Deep reinforcement learning hands-on, 2nd edition, Maxim Lapan
The Lazy Programmers' courses:
Lilian Weng's overviews of reinforcement learning. I try and use the same terminology as used in these posts.
- A (Long) Peek into Reinforcement Learning
- Policy Gradient Algorithms
Multiple Github repos and Medium posts on individual techniques - these are cited in context.

Set-up

git clone 
cd reinforcement-learning-keras
pip install -r requirements.txt

Implemented algorithms and environment examples

Deep Q learner

Pong

Pong-NoFrameSkip-v4 with various wrappers.

Model:
State -> action model -> [value for action 1, value for action 2]

A deep Q learning agent that uses small neural network to approximate Q(s, a). It includes a replay buffer that allows for batched training updates, this is important for 2 reasons:

As this method is off-policy (the action is selected as argmax(action values)), it can train on data collected during previous episodes. This reduces correlation in the training data.
This is important for performance, especially when using a GPU. Calling multiple predict/train operations on single rows inside a loop is very inefficient.

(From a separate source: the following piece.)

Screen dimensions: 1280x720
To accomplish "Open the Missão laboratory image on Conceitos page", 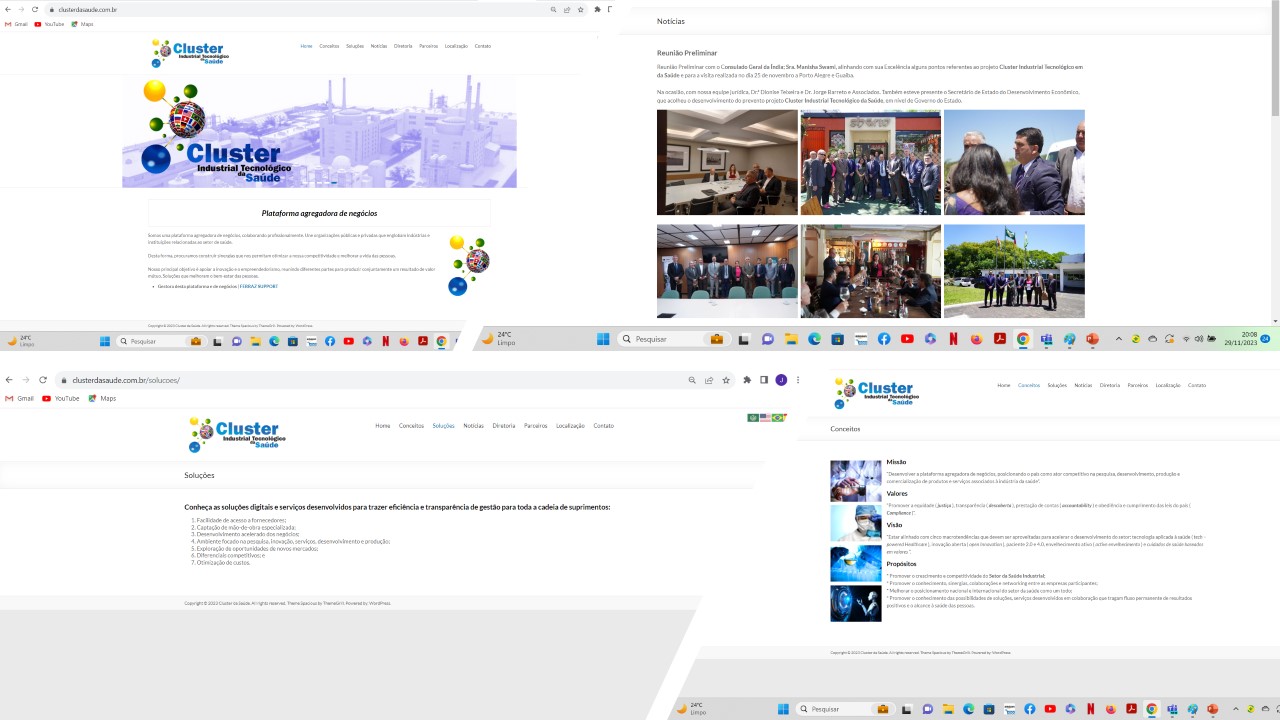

This agent uses two copies of its model:

One to predict the value of the next action, which us updated every episode step (with a batch sampled from the replay buffer)
One to predict value of the actions in the current and next state for calculating the discounted reward. This model is updated with the weights from the first model at the end of each episode.

Run example

from tf2_vgpu import VirtualGPU
from rlk.agents.q_learning.deep_q_agent import DeepQAgent
from rlk.environments.atari.pong.pong_config import PongConfig

VirtualGPU(4096) 
agent = DeepQAgent(**PongConfig('dqn').build())
agent.train(verbose=True, render=True, max_episode_steps=10000)

Cart-pole

Using cart-pole-v0 with step limit increased from 200 to 500.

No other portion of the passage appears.